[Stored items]
·····
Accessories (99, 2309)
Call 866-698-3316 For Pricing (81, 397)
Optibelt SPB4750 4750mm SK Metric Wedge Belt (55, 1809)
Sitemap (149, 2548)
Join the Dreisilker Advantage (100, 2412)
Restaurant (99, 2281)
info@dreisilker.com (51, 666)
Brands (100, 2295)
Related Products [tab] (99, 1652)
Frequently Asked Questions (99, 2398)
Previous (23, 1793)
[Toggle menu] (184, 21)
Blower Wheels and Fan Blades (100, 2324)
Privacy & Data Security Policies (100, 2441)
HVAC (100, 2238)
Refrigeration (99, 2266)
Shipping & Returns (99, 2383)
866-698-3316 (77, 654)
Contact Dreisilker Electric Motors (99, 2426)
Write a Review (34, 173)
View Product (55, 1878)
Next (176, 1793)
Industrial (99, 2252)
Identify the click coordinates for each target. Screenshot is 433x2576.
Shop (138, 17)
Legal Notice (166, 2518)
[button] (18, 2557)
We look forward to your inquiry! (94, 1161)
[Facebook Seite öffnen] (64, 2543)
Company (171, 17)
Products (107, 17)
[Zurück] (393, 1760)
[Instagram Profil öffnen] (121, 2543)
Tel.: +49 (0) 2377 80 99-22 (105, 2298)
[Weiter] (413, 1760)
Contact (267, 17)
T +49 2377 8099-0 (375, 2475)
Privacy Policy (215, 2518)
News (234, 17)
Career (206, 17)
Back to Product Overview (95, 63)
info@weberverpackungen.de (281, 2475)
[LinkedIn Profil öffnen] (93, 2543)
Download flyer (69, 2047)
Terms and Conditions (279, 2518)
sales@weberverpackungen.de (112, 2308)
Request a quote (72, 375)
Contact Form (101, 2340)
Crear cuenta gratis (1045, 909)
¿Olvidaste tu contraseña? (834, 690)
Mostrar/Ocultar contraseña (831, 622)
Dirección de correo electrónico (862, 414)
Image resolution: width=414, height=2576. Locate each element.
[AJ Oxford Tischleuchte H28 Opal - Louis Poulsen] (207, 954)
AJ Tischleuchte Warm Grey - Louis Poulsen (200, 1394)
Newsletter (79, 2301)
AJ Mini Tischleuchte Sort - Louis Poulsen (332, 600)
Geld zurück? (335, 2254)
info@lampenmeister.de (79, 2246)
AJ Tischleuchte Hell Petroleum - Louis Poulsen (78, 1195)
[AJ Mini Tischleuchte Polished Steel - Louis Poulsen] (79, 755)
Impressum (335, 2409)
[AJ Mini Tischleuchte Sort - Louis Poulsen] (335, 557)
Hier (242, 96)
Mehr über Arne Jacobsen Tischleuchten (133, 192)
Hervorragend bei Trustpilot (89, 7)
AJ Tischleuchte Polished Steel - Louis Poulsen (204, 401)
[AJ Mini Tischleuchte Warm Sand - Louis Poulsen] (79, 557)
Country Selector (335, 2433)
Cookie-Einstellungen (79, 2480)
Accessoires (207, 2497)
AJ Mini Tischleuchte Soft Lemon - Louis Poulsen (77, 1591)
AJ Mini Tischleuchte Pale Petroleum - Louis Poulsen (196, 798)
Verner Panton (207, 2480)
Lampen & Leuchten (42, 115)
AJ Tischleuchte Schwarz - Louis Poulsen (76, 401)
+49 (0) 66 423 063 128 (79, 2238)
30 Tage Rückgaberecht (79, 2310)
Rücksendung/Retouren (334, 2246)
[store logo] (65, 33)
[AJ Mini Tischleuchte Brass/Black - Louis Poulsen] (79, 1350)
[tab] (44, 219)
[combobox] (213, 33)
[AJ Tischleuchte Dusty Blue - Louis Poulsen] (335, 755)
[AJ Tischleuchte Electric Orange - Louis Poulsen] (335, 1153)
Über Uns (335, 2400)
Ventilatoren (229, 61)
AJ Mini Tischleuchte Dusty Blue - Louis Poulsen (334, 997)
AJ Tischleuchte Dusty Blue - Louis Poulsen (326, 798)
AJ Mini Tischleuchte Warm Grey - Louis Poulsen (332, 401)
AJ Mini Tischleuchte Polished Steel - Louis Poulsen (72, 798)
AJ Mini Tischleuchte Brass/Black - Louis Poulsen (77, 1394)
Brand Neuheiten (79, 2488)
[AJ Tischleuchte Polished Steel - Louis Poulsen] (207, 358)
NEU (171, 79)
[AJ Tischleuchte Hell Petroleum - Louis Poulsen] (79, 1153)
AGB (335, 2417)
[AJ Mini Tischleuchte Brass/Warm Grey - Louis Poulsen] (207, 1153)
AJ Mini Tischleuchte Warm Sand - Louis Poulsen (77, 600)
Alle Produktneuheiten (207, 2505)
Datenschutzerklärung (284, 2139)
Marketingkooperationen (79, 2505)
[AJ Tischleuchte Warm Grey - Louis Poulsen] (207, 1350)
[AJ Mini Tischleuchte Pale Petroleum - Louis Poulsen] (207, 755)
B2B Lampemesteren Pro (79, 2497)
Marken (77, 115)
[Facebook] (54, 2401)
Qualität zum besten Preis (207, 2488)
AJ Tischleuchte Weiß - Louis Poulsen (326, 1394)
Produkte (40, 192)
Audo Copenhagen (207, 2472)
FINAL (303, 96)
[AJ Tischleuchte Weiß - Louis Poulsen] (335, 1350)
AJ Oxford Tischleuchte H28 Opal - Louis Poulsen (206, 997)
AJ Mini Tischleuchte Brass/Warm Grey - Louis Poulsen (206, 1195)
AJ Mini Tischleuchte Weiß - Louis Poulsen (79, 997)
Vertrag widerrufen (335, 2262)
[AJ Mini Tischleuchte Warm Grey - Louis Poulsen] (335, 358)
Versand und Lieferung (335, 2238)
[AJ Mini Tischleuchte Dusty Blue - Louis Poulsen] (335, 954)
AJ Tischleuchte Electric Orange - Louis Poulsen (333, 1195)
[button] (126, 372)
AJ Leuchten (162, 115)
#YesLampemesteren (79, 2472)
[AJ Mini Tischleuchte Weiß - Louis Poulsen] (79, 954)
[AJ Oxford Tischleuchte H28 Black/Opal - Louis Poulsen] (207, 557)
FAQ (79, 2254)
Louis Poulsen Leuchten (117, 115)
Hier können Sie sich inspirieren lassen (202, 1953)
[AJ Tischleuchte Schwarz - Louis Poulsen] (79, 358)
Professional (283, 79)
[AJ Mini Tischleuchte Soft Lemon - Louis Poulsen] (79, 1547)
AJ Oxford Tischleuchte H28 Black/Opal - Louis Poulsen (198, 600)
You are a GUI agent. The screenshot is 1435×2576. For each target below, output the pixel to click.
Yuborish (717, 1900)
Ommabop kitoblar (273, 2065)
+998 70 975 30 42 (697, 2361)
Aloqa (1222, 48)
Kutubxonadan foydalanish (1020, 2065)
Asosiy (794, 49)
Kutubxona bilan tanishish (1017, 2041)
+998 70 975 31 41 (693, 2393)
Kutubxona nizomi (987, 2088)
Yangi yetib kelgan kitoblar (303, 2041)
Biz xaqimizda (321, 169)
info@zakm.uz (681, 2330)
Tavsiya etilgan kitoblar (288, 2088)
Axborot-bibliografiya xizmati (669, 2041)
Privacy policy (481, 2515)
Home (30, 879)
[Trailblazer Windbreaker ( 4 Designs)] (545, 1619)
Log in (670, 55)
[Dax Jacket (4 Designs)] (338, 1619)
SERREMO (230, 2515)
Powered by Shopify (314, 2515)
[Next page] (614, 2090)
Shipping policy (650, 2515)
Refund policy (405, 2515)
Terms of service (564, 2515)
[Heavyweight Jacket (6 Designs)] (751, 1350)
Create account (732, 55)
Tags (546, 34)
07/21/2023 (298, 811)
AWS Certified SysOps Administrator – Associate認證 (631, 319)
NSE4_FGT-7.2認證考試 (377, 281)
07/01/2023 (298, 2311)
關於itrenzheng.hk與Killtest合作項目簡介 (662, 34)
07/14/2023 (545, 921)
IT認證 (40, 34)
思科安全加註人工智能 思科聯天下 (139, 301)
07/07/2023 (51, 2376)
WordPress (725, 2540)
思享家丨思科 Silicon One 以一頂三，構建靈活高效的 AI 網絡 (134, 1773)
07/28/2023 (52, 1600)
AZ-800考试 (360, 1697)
·····
**WORK TO BE COMPLETED**
Every line above from the line with "Alle Produktneuheiten (207, 2505)" to the line with "[Facebook] (54, 2401)" is wanted, ends included; write them out exactly and add no other line.

**OUTPUT**
Alle Produktneuheiten (207, 2505)
Datenschutzerklärung (284, 2139)
Marketingkooperationen (79, 2505)
[AJ Tischleuchte Warm Grey - Louis Poulsen] (207, 1350)
[AJ Mini Tischleuchte Pale Petroleum - Louis Poulsen] (207, 755)
B2B Lampemesteren Pro (79, 2497)
Marken (77, 115)
[Facebook] (54, 2401)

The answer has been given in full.